[[ RECORD EXCERPTS, beginning ]]
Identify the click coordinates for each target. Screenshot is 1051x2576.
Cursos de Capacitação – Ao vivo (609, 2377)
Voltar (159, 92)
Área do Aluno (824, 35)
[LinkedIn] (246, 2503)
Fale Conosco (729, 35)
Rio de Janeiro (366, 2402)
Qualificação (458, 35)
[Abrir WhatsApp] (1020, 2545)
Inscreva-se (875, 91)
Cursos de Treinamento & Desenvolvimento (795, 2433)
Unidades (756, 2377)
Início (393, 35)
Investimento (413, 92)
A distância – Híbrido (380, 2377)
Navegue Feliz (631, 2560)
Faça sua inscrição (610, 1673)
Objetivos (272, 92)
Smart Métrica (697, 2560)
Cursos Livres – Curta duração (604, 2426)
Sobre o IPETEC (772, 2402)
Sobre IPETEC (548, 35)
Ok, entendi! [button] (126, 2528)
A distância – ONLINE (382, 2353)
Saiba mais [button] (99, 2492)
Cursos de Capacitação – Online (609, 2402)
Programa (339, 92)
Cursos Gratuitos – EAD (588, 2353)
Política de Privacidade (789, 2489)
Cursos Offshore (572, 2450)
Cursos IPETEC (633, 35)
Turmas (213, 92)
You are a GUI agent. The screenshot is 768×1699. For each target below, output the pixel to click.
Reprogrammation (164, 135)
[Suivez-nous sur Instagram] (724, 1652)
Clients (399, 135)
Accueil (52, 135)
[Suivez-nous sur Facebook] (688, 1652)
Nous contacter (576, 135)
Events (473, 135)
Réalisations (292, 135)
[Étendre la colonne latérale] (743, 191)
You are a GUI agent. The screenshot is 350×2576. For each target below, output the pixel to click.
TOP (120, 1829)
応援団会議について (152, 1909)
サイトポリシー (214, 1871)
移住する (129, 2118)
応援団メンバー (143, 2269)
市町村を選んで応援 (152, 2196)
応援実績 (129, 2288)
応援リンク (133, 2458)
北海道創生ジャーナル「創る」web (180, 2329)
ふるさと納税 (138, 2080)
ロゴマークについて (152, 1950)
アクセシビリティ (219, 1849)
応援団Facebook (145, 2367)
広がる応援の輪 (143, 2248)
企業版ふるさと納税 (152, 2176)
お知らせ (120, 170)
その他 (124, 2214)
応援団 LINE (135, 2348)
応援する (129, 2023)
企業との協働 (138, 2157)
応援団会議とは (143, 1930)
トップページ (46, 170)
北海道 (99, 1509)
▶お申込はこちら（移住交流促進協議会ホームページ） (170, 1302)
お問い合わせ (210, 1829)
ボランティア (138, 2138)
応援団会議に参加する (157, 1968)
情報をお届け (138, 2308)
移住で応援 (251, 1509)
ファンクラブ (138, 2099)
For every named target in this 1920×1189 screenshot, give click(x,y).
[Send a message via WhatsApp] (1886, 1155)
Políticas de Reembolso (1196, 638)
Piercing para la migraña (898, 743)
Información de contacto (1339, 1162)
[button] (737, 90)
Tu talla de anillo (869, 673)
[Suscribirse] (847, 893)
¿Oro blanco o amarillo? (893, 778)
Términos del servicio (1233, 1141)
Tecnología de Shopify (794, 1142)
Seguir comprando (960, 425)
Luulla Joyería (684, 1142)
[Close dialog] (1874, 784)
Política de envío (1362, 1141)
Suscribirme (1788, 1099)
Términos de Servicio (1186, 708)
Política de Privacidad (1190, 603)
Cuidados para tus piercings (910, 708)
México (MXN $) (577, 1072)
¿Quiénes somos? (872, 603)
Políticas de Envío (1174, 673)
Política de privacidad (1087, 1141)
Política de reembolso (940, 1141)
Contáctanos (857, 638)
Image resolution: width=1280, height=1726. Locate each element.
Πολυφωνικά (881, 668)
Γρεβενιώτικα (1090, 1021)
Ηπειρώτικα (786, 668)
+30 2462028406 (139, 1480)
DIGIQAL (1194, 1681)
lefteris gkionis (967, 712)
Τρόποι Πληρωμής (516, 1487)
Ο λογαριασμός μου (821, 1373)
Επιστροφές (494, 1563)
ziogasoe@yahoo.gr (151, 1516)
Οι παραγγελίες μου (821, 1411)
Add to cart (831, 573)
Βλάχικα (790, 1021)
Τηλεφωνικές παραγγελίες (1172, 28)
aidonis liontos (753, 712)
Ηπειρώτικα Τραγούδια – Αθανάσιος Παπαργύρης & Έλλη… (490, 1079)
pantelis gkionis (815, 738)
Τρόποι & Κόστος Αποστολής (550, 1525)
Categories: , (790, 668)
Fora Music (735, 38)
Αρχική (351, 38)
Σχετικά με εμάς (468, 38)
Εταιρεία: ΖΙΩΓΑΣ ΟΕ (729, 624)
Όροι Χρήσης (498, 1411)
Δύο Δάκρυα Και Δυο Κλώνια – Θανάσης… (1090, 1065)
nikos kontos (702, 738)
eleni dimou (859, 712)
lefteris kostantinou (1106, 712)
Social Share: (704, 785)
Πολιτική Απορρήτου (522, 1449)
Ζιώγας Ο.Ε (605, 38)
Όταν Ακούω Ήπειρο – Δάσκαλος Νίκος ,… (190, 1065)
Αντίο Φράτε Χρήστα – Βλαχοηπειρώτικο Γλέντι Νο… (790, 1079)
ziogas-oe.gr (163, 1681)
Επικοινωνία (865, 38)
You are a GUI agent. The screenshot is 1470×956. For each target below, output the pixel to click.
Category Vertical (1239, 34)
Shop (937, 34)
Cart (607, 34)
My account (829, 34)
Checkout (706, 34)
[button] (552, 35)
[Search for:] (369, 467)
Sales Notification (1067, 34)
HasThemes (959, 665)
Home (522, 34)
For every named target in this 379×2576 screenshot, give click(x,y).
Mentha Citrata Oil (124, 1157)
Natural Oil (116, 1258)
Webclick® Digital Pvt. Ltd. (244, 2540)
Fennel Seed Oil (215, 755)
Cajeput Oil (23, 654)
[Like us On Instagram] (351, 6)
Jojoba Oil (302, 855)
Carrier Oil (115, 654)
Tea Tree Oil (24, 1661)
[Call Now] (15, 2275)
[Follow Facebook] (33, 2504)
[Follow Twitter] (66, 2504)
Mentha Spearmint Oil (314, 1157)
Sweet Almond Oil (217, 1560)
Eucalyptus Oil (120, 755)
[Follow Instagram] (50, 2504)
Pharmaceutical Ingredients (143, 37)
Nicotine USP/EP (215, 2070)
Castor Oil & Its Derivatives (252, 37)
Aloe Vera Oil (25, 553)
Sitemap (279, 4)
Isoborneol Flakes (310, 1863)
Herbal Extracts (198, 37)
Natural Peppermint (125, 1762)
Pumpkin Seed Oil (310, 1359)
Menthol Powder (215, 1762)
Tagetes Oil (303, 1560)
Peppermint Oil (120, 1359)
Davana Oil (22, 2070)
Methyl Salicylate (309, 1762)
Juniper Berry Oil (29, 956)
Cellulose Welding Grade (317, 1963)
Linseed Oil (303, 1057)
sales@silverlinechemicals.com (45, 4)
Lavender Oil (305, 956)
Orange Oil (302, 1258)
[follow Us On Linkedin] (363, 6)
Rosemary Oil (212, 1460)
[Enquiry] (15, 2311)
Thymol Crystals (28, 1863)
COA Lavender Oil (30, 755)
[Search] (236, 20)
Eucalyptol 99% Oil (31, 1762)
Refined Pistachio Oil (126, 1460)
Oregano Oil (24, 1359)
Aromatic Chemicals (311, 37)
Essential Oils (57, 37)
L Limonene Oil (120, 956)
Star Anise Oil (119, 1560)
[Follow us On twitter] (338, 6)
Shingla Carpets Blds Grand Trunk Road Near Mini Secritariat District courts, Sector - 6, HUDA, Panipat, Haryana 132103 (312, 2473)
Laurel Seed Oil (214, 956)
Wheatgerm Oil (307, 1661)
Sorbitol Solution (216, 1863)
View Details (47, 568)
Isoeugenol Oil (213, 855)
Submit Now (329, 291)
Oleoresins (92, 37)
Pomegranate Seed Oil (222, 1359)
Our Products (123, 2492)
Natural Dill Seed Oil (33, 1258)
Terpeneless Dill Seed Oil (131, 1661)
[[ RECORD EXCERPTS, end ]]
TASK DETAILS
If a line in the listing contains the string "WhatsApp", copy it.

RESULT OF THE TASK
[Abrir WhatsApp] (1020, 2545)
[Send a message via WhatsApp] (1886, 1155)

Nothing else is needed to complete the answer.